When a journalist asks me about something, I ask about their deadline, so I know if I have time to do the question(s) justice and give a realistic timeframe for a response. It’s a golden rule not to be railroaded into talking about something when you’re not prepared. Next, research. Maybe half an hour on the library psychology databases. I’ll write a detailed answer, trying to make it hard for something to be taken out of context, and send it off.
It’s extremely common to then see a couple of sentences from the page or so of comments I make appear in the final story. So, when I was asked about the perception that ADHD is more common right now, I’m glad I kept my notes.
Most diagnoses of ADHD are made before the age of 12, and a 2023 meta-analysis of all studies looking at prevalence of ADHD in children and adolescents, published before 2020, shows that just under 8% of under-12s in these studies had an ADHD diagnosis.
The same goes for just under 6% of adolescents. There has been a bit of an increase, but that seems to be related to a change in criteria for diagnosis. Since 2013, the Diagnostic and Statistical Manual of Mental Disorders (DSM-5) has provided a list of nine “symptoms” that can be used to identify childhood ADHD that is primarily inattentive (eg, difficulty focusing and finishing tasks, often losing things, forgetful and easily distracted), and nine identifying primarily hyperactive and/or impulsive (eg, fidgety and constantly on the go, talking excessively and can’t resist interrupting, etc). There’s also a combined type with a bit of both.

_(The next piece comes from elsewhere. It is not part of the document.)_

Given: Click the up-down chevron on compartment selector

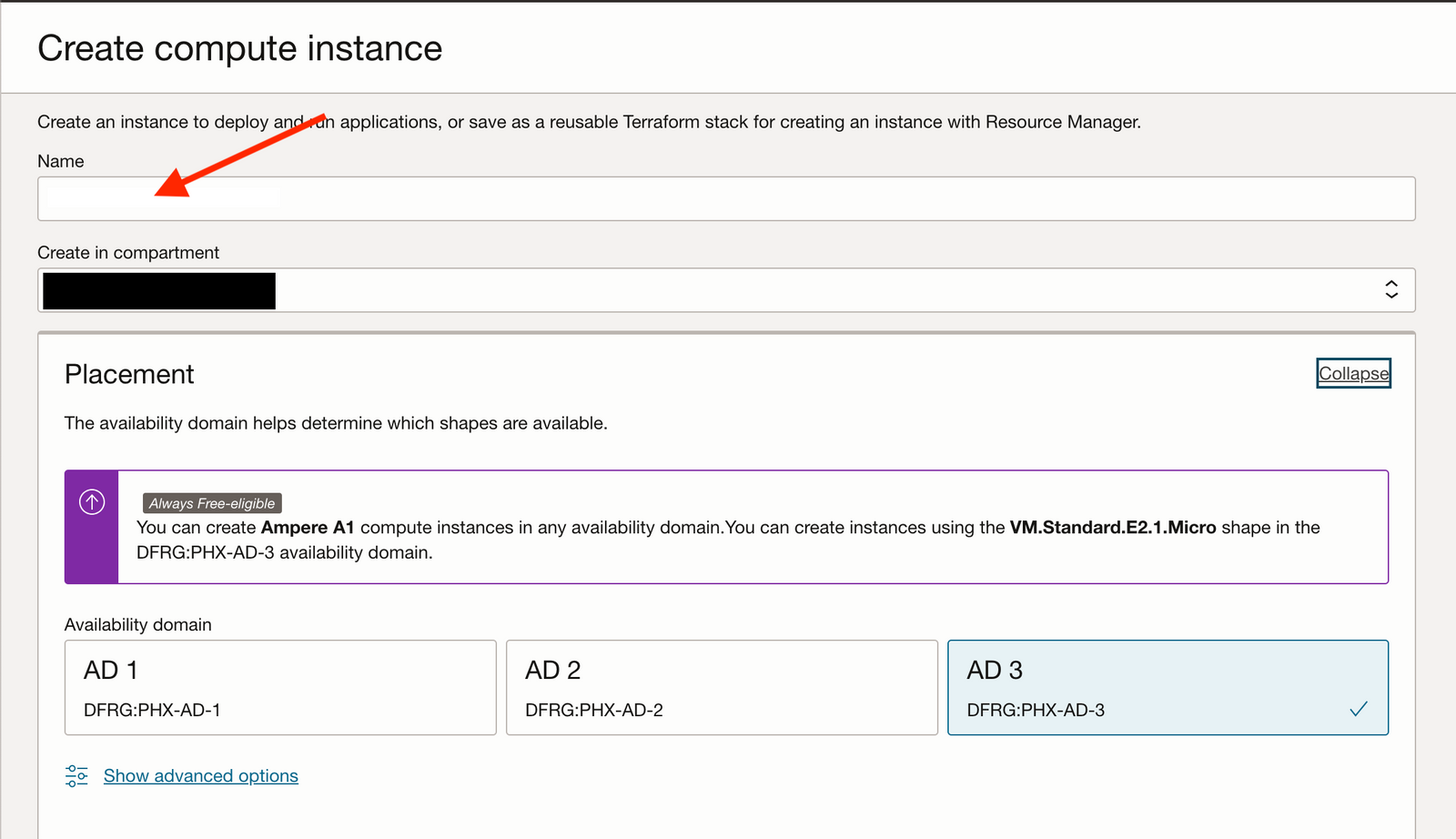Looking at the screenshot, I should pos(1391,289).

Now, before you rush off to get a script for Ritalin, most people have a bit of this going on. Qualifying for a diagnosis requires at least six of these boxes ticked, and they need to have been happening for at least six months.
Not all nations, or diagnosticians, use DSM-5. There’s also the International Classification of Diseases (up to the 11th edition, as of 2022), and the closest thing ICD-11 has is “hyperkinetic disorder”.
What “causes” ADHD? This is a multi-layered question. There’s a genetic component, which means some people are more likely to have the ADHD “switch”, but also an environmental component, meaning that the switch might get flicked for some people but not others.
But at another level, why does ADHD happen at all? Like most things, the answer may be evolutionary. If we could all focus perfectly on what we’re doing, there’s the risk of getting eaten by something that sneaks up on us.
Think of ADHD as being like a broad spotlight, while most of us have a narrow flashlight, and the spotlight is handy for foraging.
The Global Burden of Disease (GBD) study is an international one of more than 200 countries, and the 2019 data on ADHD shows that ADHD prevalence rose between 2010 and 2019. It also fell, depending on which country you look at.
Predictably, the biggest increase was in the US. Finland reported the biggest decrease and most of Northern Europe was relatively low. Why might we feel like ADHD is more common? Because it is more common in Australasia.
Male ADHD rates are about 21/2 times higher than among women, but there’s evidence that ADHD symptoms in women are associated with hormonal fluctuation. ADHD symptoms may be “stronger” when levels of oestrogen drop, such as during menstruation and also during perimenopause. Recent research shows that women with ADHD become more impulsive during the change of life.
While most diagnoses happen in childhood, ADHD often persists into adulthood, so adult diagnosis is also relatively common. Adults often develop strategies to work around it, which may explain the lower rates of adult diagnosis. Remember, it’s only a problem if it’s a problem.